On a Saturday night, network intrusion detection software records an inbound connection originating from a blacklist IP address. The intrusion detection analyst determines that the connection is being made to the organization’s VPN server and contacts the incident response team. The team reviews the intrusion detection, firewall, and VPN server logs and identifies the user ID that was authenticated for the session and the name of the user associated with the user ID.
- What should the team’s next step be (e.g., calling the user at home, disabling the user ID, disconnecting the VPN session)? Why should this step be performed first? What step should be performed second?
- How would the handling of this incident differ if the external IP address belonged to an open proxy?
- How would the handling of this incident differ if the ID had been used to initiate VPN connections from several external IP addresses without the knowledge of the user?
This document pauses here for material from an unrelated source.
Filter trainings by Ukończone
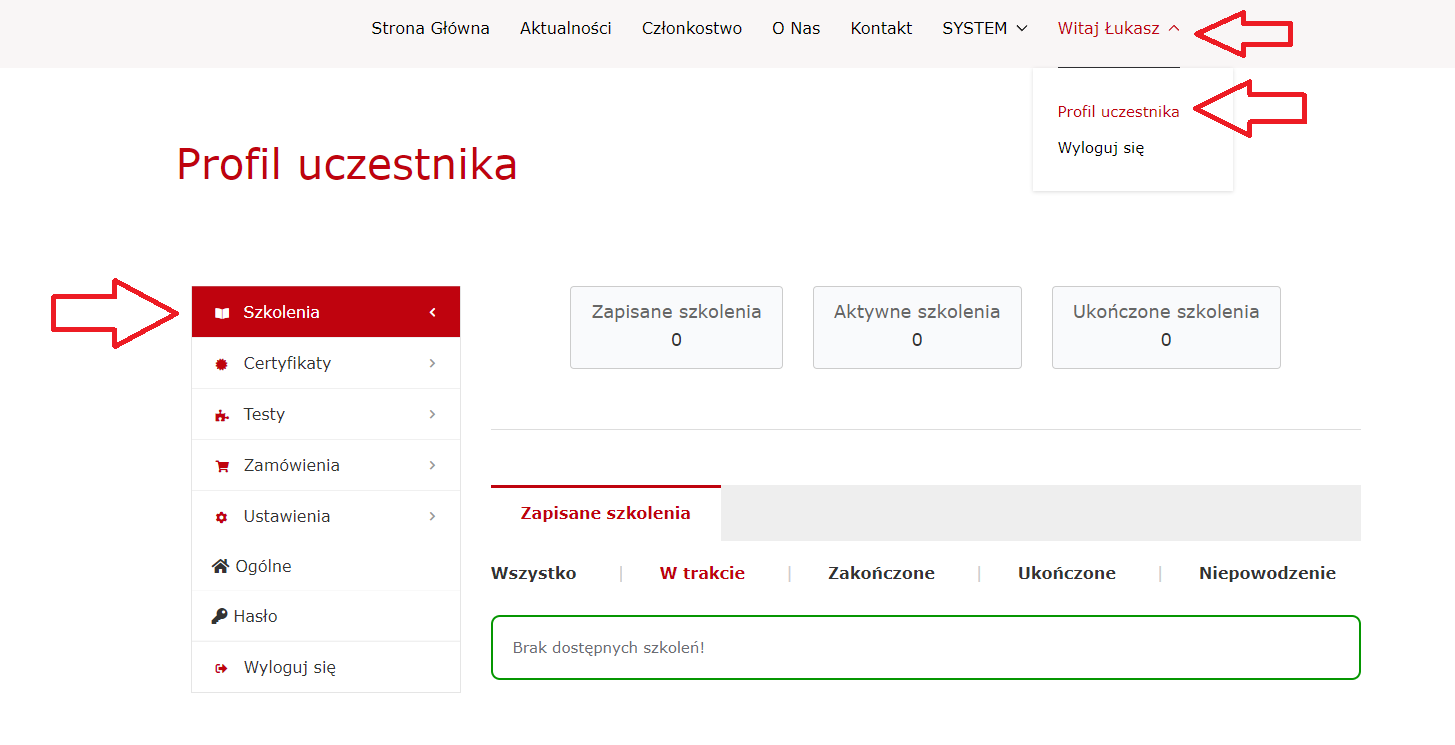 click(1066, 573)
- Suppose that the identified user’s computer had become compromised by a game containing a Trojan horse that was downloaded by a family member. How would this affect the team’s analysis of the incident? How would this affect evidence gathering and handling? What should the team do in terms of eradicating the incident from the user’s computer?
- Suppose that the user installed antivirus software and determined that the Trojan horse had included a keystroke logger. How would this affect the handling of the incident? How would this affect the handling of the incident if the user were a system administrator? How would this affect the handling of the incident if the user were a high ranking executive in the organization?